In 2020, the largest intertidal population of eelgrass in the Dutch Wadden Sea could be found on a tidal flat – ‘de Grienderwaard’ – northeast of the uninhabited island of Griend. This population covered around 650 hectares. This field is the result of many years of research on eelgrass restoration strategies. The most recent project (2018 – 2022) has shown that intertidal eelgrass restoration in the intertidal Wadden Sea is possible. One of the key-factors behind this success is the improved seeding method. For this ‘Seeding Injection Method’ (DIS), seeds are injected 2-4 cm into the sediment with caulking guns.
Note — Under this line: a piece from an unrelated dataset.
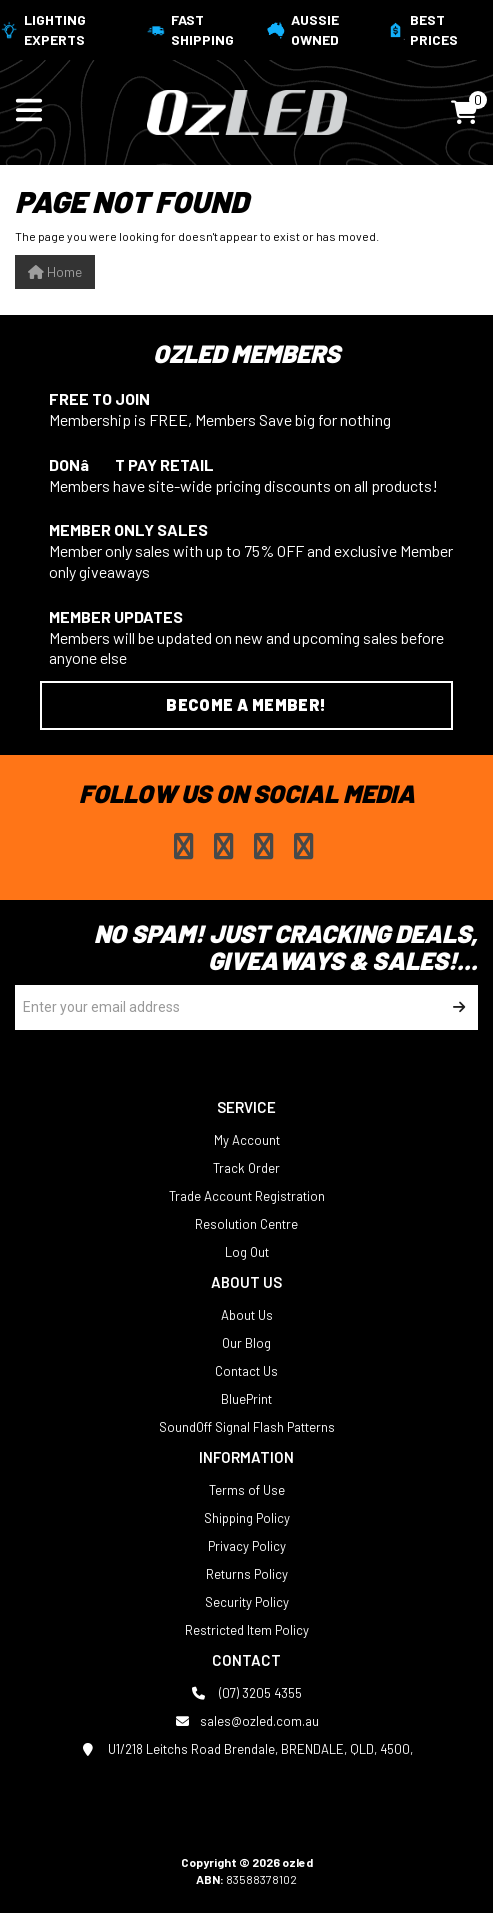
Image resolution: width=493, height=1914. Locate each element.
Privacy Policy (247, 1546)
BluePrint (246, 1399)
Prior to seeding, seeds were collected in German donor populations, stored during the winter under climate-controlled conditions and were copper treated. In this study, the DIS method was optimized, enabling precision-seeding, resulting in high plant densities (>50 plants m-2) and a reduction of seed losses (>99% to <86%). In addition, the method was also successfully tried on a large-scale (1 ha, 250 people hours of planting). The major achievement of this project was the successful establishment of the aforementioned population (>250 ha) as a result of in situ seed production in the field. The size, viability and expansion of this population indicates that restoration efforts highly likely resulted in the first sustainably restored intertidal eelgrass population in the Wadden Sea.